Rabbi Yehuda said: Why did they need these platforms? Didn’t they already have a reliable indicator? From Jerusalem to Beit Hiddudo, the edge of the wilderness, where the mitzvah of dispatching the goat was performed, was a distance of three mil. Since the nobles of Jerusalem walked a mil to escort the dispatcher and returned a mil, and waited the time equivalent to the time it takes to walk a mil, they knew that the goat reached the wilderness. There was no need for the platforms.
According to Rabbi Yehuda, visual signals were unnecessary. A little math was all that was needed. The nobles of the city would walk one mil (about six-tenths of a mile) of the way to the wilderness, walk back another mil, and then wait the amount of time necessary to walk the third mil. That way they would know when the goat reached the wilderness without relying on platforms.
Not happy with either of those methods? Rabbi Yishmael offers another (slightly supernatural) method:
Rabbi Yishmael says: Didn’t they have a different indicator? There was a strip of crimson tied to the entrance to the sanctuary, and when the goat reached the wilderness and the mitzvah was fulfilled the strip would turn white, as it is stated: “Though your sins be as scarlet, they will become white as snow.” (Isaiah 1:18)

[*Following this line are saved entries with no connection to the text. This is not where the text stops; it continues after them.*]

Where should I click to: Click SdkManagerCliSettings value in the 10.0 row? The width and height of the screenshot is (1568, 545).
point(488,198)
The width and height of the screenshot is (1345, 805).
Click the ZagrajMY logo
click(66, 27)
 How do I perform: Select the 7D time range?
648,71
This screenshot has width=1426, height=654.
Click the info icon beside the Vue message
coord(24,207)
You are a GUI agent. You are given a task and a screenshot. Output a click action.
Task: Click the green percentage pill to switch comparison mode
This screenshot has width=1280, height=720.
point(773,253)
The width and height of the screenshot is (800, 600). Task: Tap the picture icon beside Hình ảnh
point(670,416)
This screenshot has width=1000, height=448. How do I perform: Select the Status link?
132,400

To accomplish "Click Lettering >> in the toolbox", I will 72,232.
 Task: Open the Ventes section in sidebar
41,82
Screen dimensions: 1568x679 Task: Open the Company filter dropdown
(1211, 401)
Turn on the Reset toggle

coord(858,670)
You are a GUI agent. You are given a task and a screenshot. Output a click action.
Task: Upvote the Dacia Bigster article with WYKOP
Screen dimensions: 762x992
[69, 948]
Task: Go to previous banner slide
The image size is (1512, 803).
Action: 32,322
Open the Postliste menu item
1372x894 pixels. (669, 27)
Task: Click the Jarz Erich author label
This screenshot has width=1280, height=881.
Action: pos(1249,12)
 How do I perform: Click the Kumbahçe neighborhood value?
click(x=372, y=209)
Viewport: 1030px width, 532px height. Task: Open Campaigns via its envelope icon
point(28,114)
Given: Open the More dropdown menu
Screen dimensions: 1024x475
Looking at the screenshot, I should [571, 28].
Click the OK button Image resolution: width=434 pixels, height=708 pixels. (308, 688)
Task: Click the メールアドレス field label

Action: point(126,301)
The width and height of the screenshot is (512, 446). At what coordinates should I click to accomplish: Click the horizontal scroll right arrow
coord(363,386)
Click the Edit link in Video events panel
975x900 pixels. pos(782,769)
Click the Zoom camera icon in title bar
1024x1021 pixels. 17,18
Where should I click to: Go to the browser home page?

Why is it so important to know when the goat reaches the wilderness in the first place? We learn in the Gemara that only once the goat had fulfilled its role to effect communal atonement could the Yom Kippur ritual in the Temple continue. But without a reliable means of communication, it would be impossible to know when that had happened. Without such a system, what was happening just beyond the horizon may as well have been unfolding 1,000 miles away.
Today’s daf illustrates the ingenuity of the rabbis not only in coordinating the timing of the Yom Kippur ritual, but also a variety of possibilities for effective long-distance communication.
Read all of Yoma 68 on Sefaria.
This piece originally appeared in a My Jewish Learning Daf Yomi email newsletter sent on June 18th, 2021. If you are interested in receiving the newsletter, sign up here.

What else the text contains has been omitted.